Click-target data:
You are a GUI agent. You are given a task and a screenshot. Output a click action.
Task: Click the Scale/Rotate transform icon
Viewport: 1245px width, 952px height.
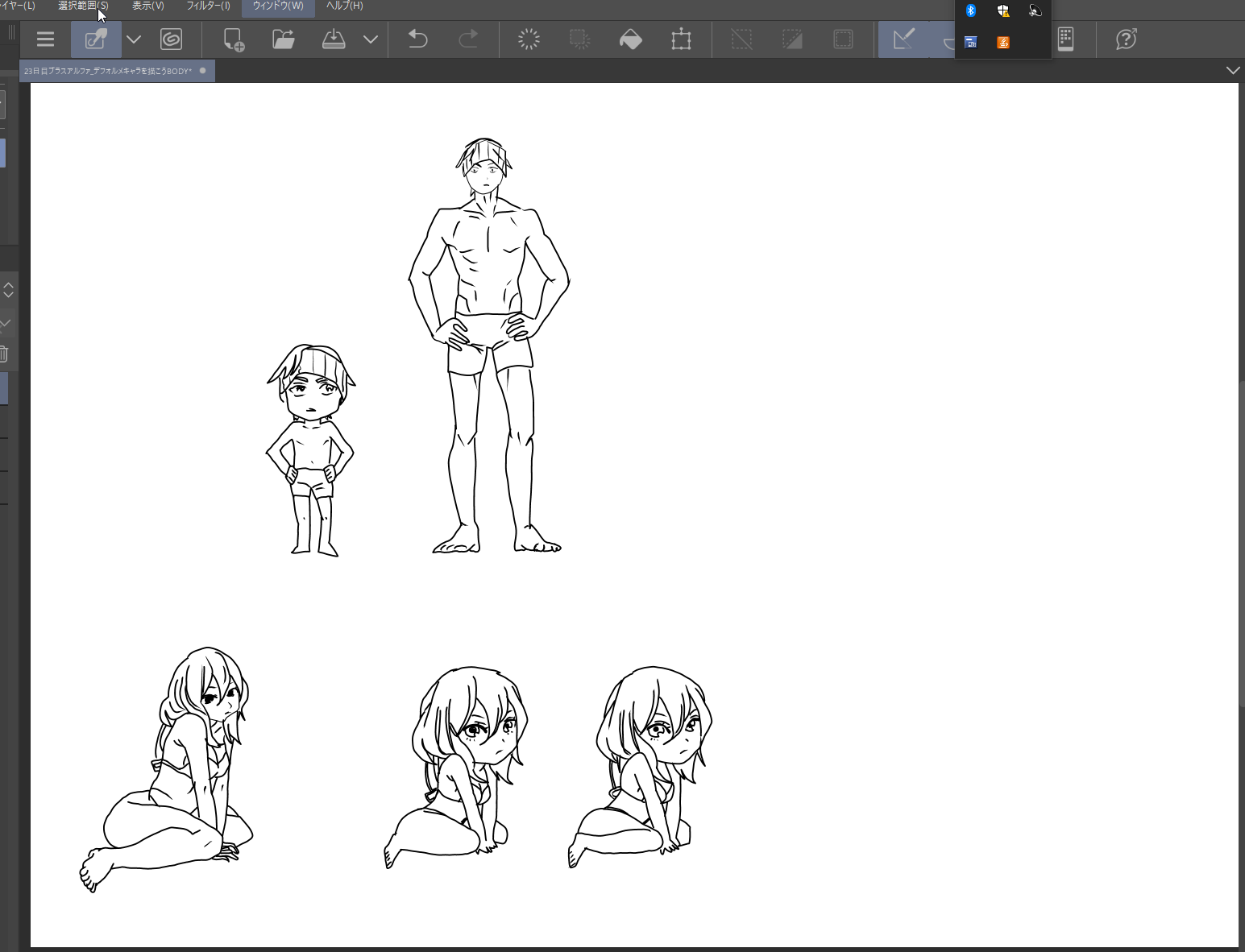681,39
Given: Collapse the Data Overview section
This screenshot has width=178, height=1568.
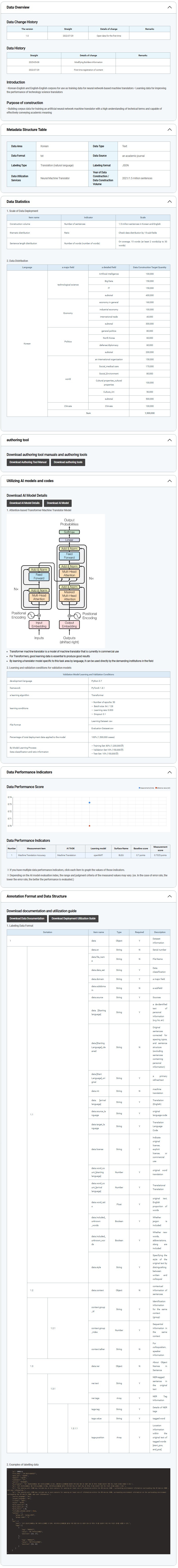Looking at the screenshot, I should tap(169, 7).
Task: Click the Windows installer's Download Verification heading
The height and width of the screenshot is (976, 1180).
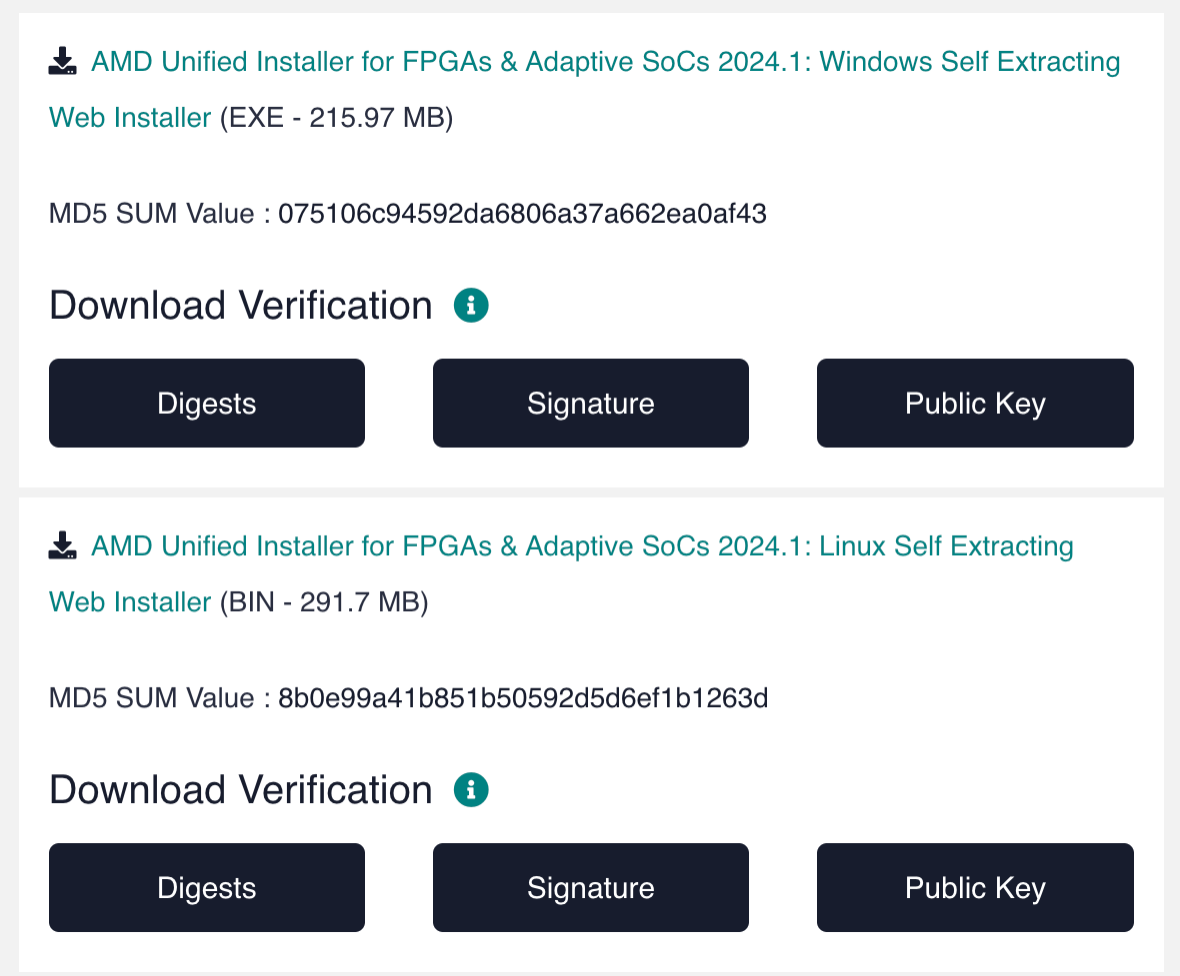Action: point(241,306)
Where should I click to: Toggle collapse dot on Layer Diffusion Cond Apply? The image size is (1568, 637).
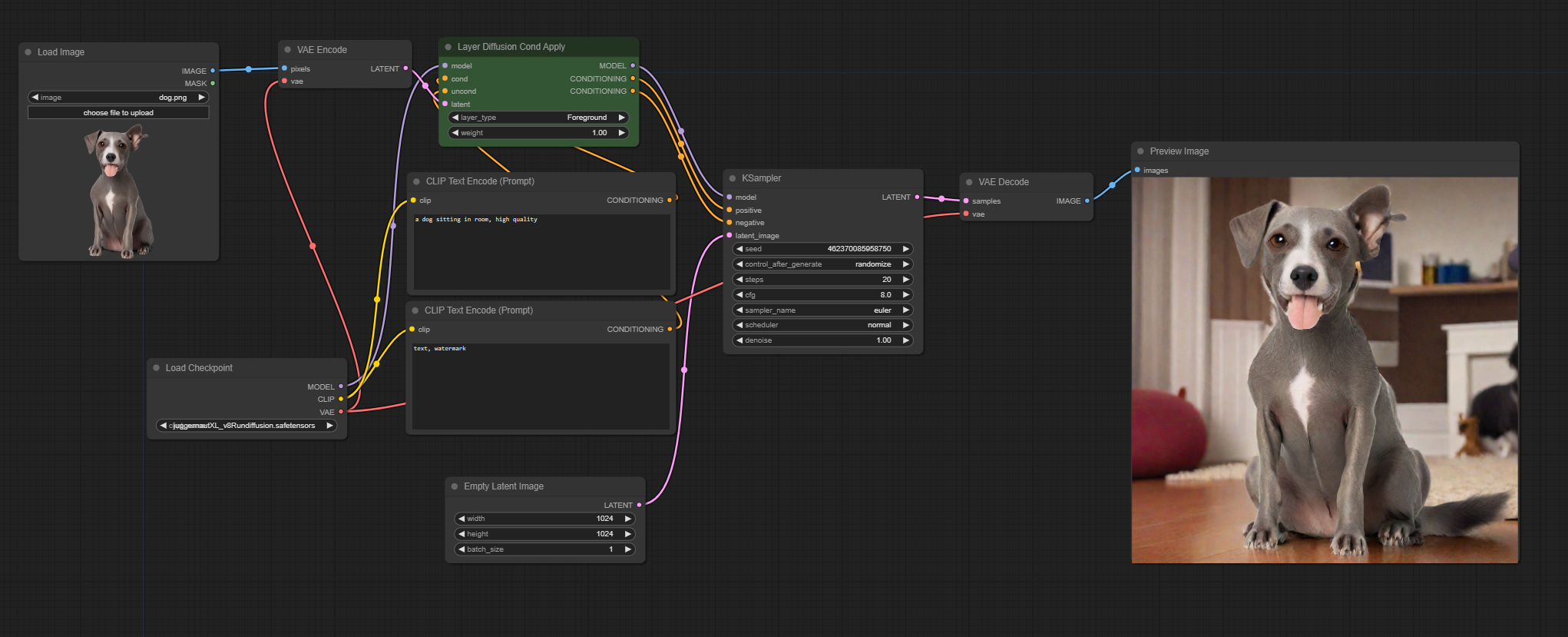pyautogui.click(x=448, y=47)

---

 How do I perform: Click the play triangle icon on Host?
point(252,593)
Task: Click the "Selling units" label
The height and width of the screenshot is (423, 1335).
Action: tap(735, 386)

==

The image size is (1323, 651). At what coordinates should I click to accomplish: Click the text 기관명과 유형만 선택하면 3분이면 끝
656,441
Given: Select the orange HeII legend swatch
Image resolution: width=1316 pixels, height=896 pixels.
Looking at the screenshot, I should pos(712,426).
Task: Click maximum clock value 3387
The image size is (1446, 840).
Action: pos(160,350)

** GOAL **
Please give the lines of the entries above as a JSON list of strings, one per line with blank lines omitted, starting at the line containing "You are a GUI" and ending at the line containing "pyautogui.click(x=448, y=47)". Leave the pictures out.

** EXERCISE OUTPUT **
[
  "You are a GUI agent. You are given a task and a screenshot. Output a click action.",
  "Task: Click the Scale/Rotate transform icon",
  "Viewport: 1245px width, 952px height.",
  "681,39",
  "Given: Collapse the Data Overview section",
  "This screenshot has width=178, height=1568.",
  "Looking at the screenshot, I should tap(169, 7).",
  "Task: Click the Windows installer's Download Verification heading",
  "The height and width of the screenshot is (976, 1180).",
  "Action: point(241,306)",
  "Where should I click to: Toggle collapse dot on Layer Diffusion Cond Apply? The image size is (1568, 637).",
  "pyautogui.click(x=448, y=47)"
]